Assim, neste contexto adverso emergem imaginativas ideias e modelos que favorecem o desenvolvimento da provisão privada, aguardando por melhores e mais auspiciosos tempos para a ambicionada privatização. Duas estratégias assim despontam; (1) a estratégia das reformas paramétricas[3], destinadas a conter a despesa pública e, (2) uma outra, que se consubstancia na conversão do sistema público de repartição num modelo de contas individuais virtuais. A primeira tem como consequência a redução progressiva das pensões e a natural procura de fontes adicionais de rendimento, favorecendo o desenvolvimento da provisão privada. A segunda, evitando os custos de transição, embora continuando a receita das contribuições a ser utilizada para financiar as pensões dos reformados, altera radicalmente a lógica da repartição criando-se a ilusão de [se] contribuir para si mesmo.

Neste entremeio, socializa-se o povo engodando-o com flores de uma retórica própria da esfera do mercado, na esperança de naturalizar a transformação do modelo de repartição, configurando-o à imagem e semelhança dos planos privados de poupança-reforma, declinando a salvaguarda dos níveis de vida na reforma e do seu equilíbrio face aos níveis de vida dos ativos. Sorrateiramente, com pezinhos de lã, é o que vai ocorrendo a pretexto da crise, afastando as pensões dos salários através da redução das taxas de substituição, de novos métodos de indexação e do descartar das pensões mínimas ao valor do salário mínimo nacional. MCM garante, no quadro das políticas neoliberais na União Europeia, que o futuro não será esperançoso pois, assegura a articulista, não é assim possível salvar a Segurança Social.

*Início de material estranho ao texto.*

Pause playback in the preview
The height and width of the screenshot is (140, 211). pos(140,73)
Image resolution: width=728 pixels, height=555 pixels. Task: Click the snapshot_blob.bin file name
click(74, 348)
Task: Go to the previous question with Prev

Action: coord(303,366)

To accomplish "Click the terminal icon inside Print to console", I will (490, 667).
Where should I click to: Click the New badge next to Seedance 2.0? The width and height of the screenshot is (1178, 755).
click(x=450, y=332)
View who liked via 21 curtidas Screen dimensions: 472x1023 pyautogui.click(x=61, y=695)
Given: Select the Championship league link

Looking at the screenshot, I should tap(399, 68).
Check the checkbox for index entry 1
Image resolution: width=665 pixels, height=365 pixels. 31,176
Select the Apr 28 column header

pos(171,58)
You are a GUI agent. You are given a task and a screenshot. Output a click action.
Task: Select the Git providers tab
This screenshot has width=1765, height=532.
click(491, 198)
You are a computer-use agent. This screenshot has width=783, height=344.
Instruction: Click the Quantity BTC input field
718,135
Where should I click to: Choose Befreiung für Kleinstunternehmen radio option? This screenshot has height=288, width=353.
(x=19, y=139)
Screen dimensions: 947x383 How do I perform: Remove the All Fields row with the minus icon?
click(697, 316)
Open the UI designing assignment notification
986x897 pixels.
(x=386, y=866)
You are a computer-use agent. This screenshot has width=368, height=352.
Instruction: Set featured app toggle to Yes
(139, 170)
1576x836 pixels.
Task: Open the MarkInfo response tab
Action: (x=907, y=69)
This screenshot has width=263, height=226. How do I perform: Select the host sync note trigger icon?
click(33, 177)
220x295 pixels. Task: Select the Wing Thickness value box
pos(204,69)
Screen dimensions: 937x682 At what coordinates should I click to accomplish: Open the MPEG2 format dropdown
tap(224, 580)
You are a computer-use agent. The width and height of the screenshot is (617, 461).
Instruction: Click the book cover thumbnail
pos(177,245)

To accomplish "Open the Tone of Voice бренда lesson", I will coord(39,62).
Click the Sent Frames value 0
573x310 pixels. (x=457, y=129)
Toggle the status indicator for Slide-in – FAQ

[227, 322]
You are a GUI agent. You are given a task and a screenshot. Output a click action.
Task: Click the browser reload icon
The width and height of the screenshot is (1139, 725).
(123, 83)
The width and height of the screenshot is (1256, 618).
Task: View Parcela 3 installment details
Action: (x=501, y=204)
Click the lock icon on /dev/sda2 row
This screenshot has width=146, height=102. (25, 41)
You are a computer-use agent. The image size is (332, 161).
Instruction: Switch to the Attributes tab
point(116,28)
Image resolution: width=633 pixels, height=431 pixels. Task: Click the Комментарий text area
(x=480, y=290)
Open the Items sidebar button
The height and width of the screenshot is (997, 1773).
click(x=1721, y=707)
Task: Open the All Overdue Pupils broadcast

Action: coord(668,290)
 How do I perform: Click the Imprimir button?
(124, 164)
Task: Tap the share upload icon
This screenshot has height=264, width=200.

Sabendo-se que o Partido Socialista assinou o Pacto Orçamental, aceitando acomodar em lei o princípio doutrinário das finanças sãs (o limite de 0,5% do PIB para o chamado défice estrutural), afastando qualquer possibilidade de intervenção do nosso parlamento nacional, ao mesmo tempo que concorda acatar obedientemente a aplicação de sanções pelo Tribunal de Justiça da União Europeia, poder-se-á perguntar, aproveitando as circunstâncias do confronto interno entre José Seguro e António Costa, como pensam eles combater eficazmente o desemprego e promover o crescimento económico, de modo a aumentar as receitas do sistema e reduzir o peso da despesa em pensões em relação ao produto interno bruto (PIB). Reconhecendo as dependências e as turbulências externas, designadamente no âmbito europeu, não será de bom-tom, agora, reclamar por soluções “irrevogáveis” mas não se pode deixar de exigir, desde já, uma resposta política clara e fundamentada sobre a matéria em apreço. Os pensionistas e reformados, como parte interessada, estarão naturalmente receosos/curiosos e, sobretudo, atentos. Mais, criticamente vigilantes.


[1] Economista, professora da Faculdade de Economia da Universidade de Coimbra.

[2] Substituição total ou parcial de sistemas públicos de pensões de repartição por esquemas privados de capitalização.

[3] A redução das pensões concretizar-se á de diversas formas, tais como, aumentando a idade de reforma, alterando os parâmetros da fórmula de cálculo, os métodos de indexação, etc.